§ WORK REQUIRED:
The answer must consist of every line below that contains the word "Play".
BEGIN DATA
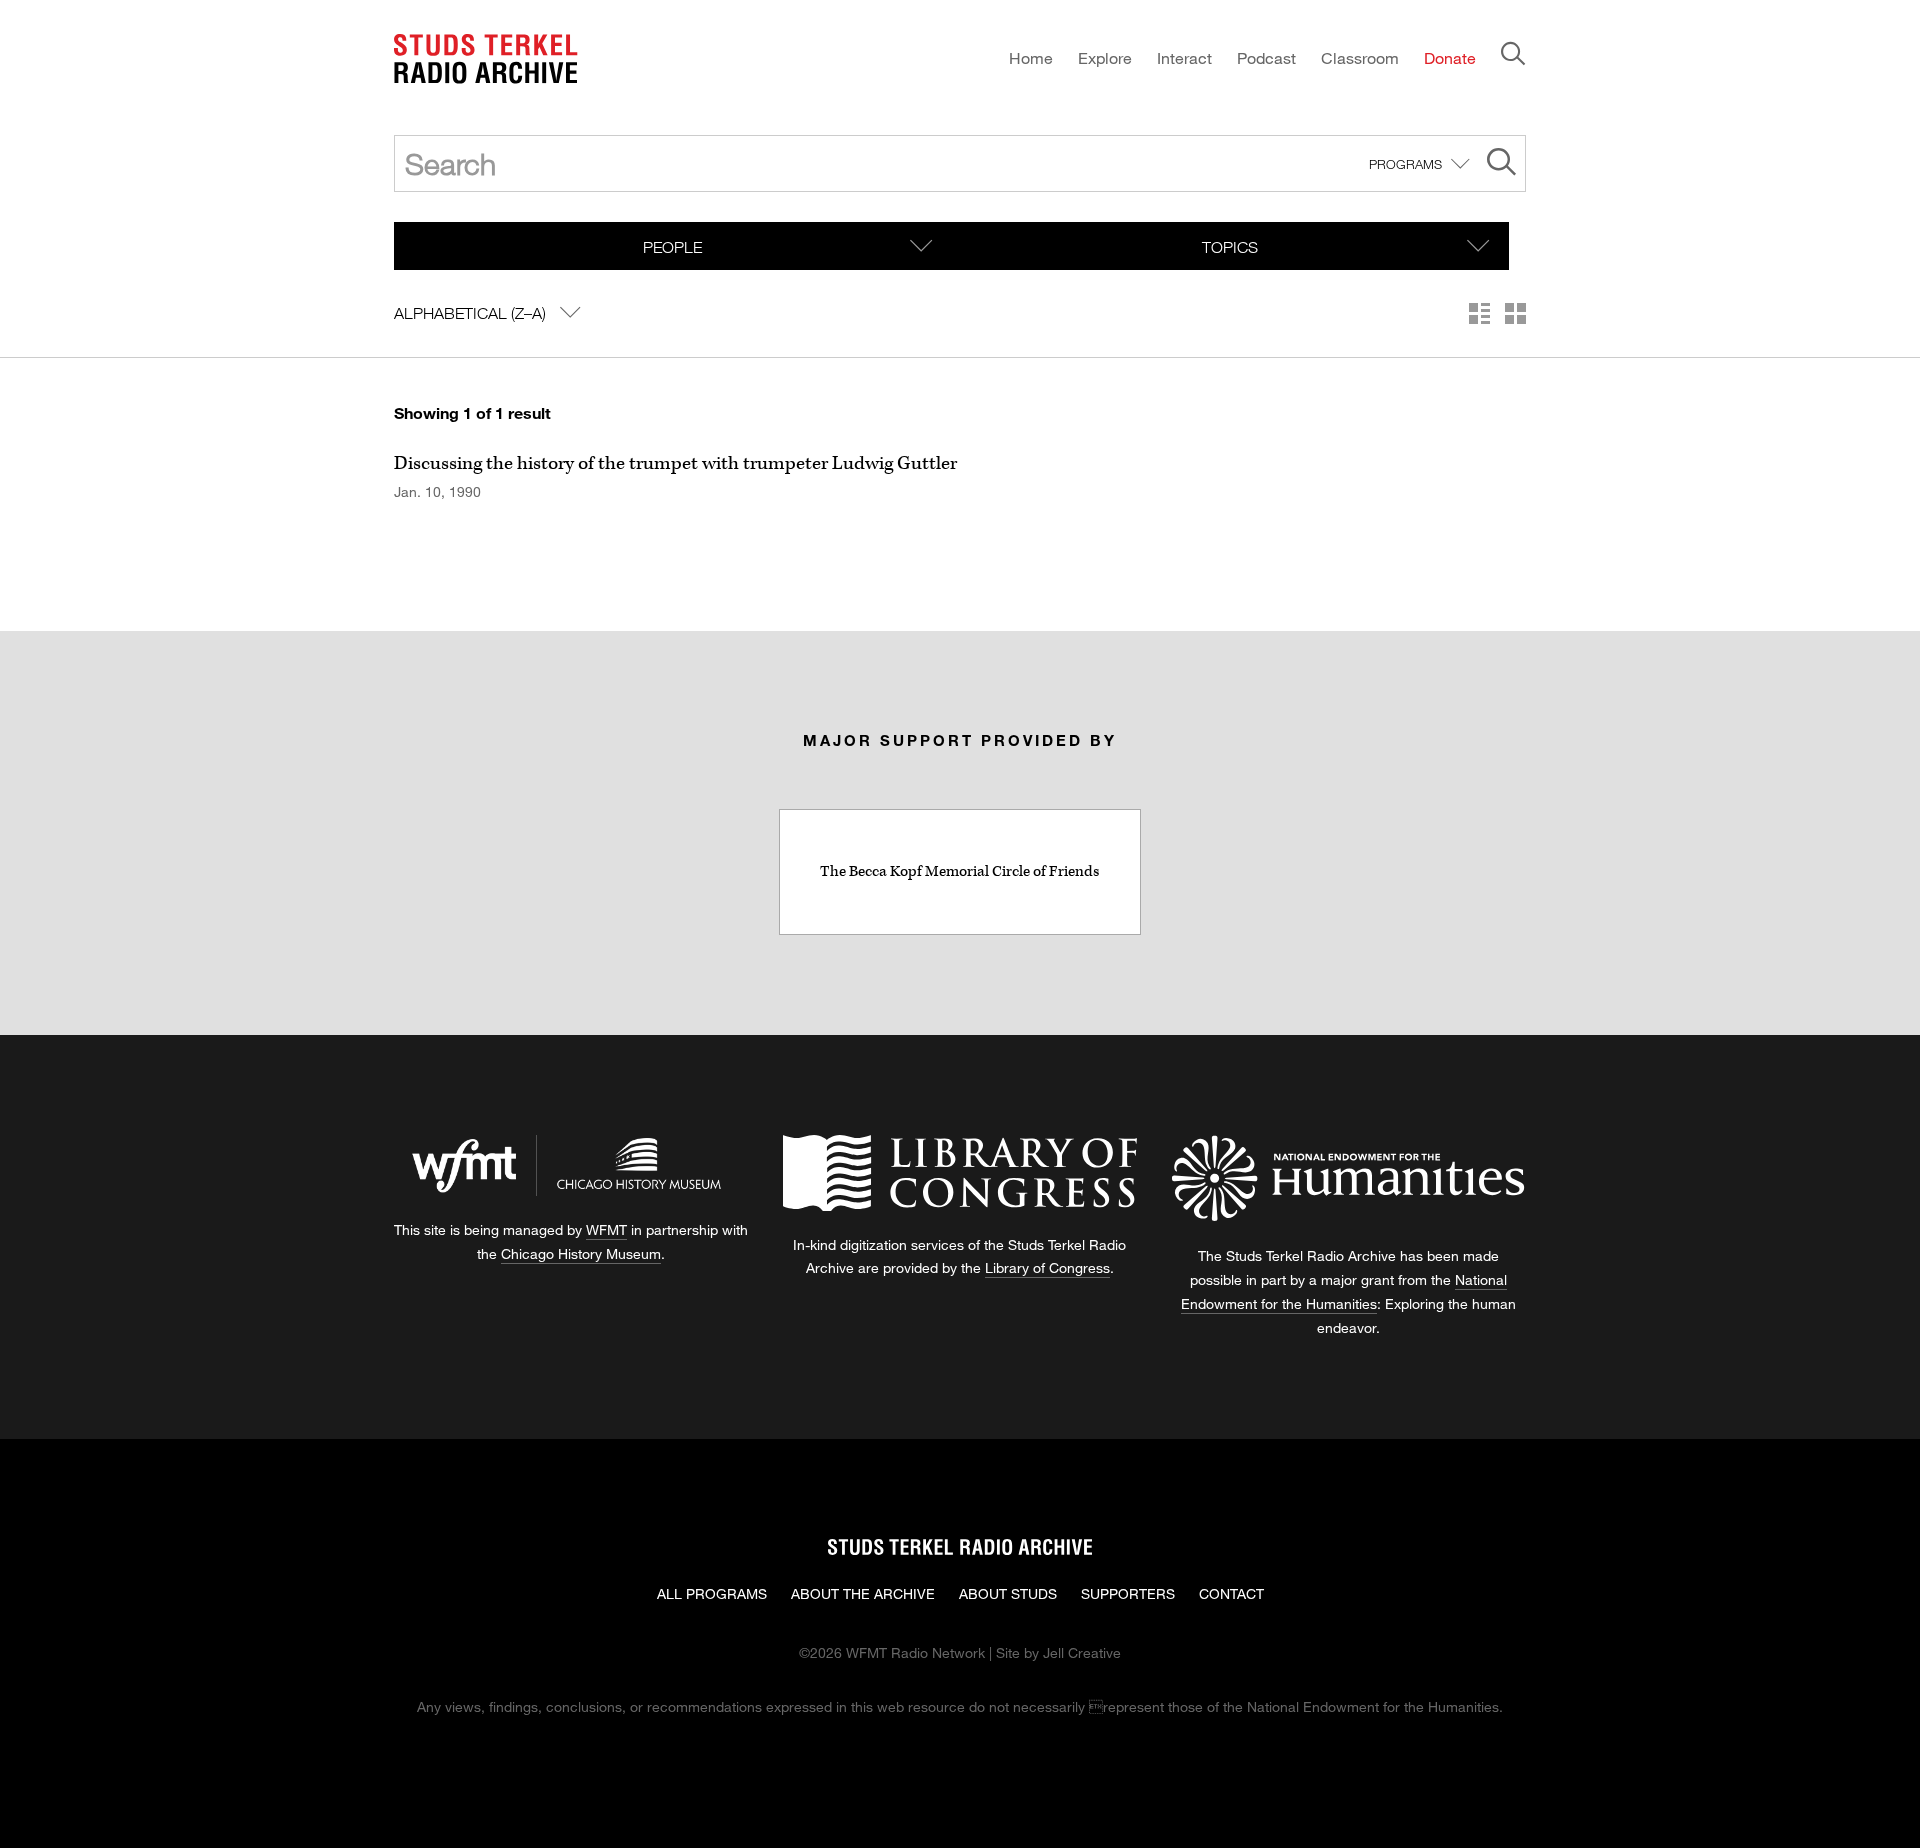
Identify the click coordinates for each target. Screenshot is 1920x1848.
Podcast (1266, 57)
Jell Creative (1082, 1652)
END DATA
BEGIN DATA
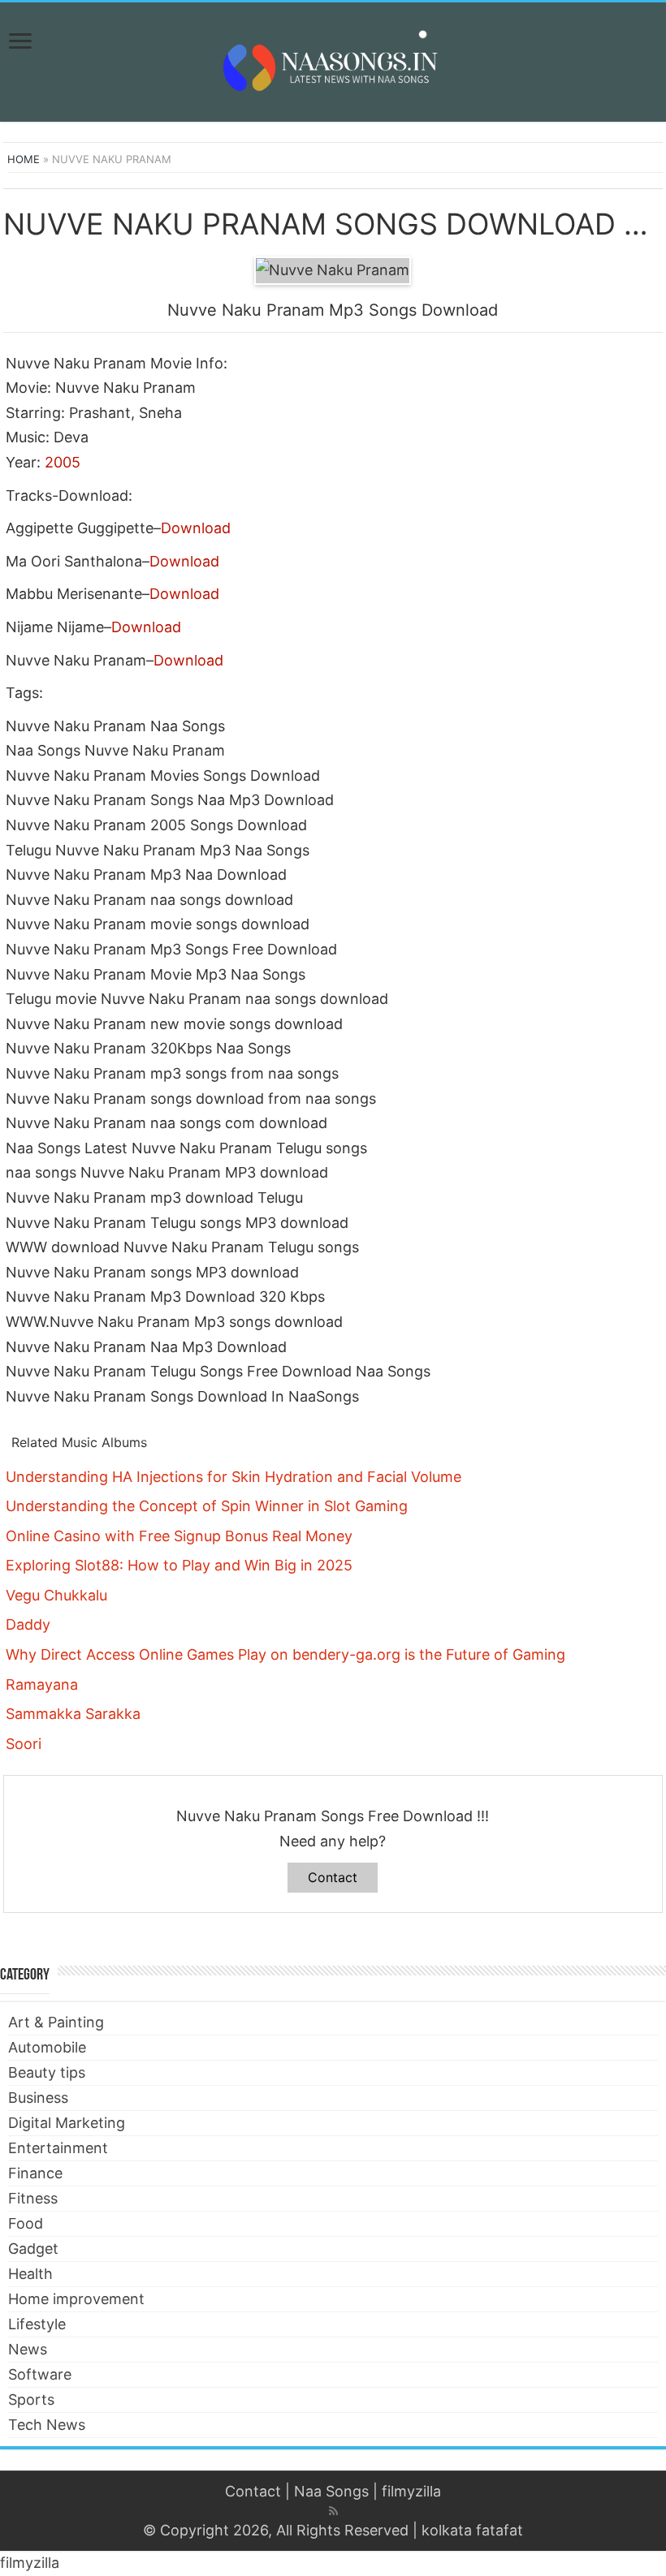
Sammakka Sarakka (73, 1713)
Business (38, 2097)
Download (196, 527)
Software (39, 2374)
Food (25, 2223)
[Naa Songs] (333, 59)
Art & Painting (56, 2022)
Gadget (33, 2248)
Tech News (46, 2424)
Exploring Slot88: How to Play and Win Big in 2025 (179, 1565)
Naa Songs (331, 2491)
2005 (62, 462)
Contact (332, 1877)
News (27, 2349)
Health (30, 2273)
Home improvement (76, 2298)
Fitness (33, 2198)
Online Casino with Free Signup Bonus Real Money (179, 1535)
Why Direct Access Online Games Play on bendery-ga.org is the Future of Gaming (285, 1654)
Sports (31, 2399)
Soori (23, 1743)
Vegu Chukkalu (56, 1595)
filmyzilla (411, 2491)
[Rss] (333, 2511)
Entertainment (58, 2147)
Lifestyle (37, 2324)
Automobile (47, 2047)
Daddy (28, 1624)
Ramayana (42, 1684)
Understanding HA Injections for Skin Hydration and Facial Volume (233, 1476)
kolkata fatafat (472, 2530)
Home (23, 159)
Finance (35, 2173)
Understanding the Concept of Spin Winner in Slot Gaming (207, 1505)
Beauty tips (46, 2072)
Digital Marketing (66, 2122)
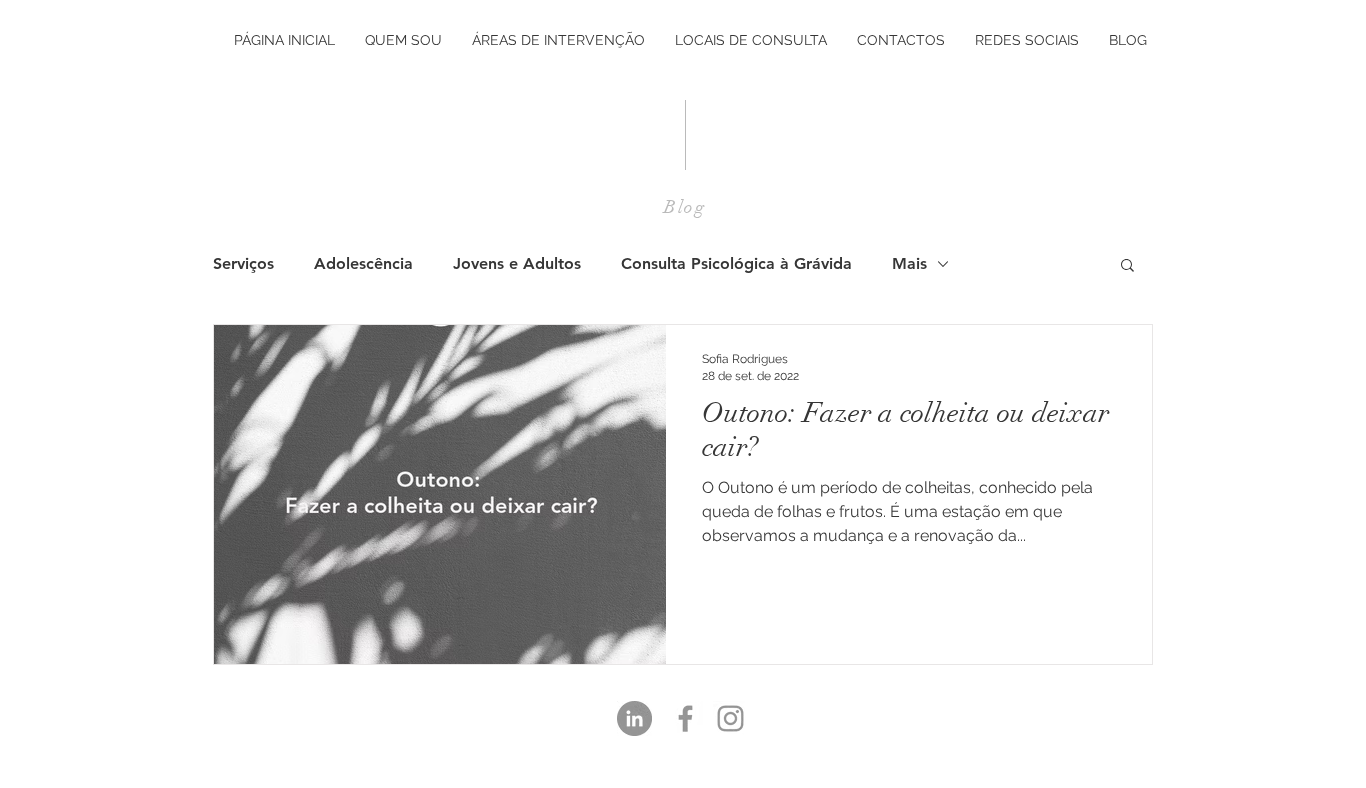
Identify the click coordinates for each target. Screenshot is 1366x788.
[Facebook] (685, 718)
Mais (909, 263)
END DATA
§ THE ANSWER:
Exploring Slot88: How to Play and Win Big in 2025 (179, 1565)
Why Direct Access Online Games Play on bendery-ga.org is the Future of Gaming (285, 1654)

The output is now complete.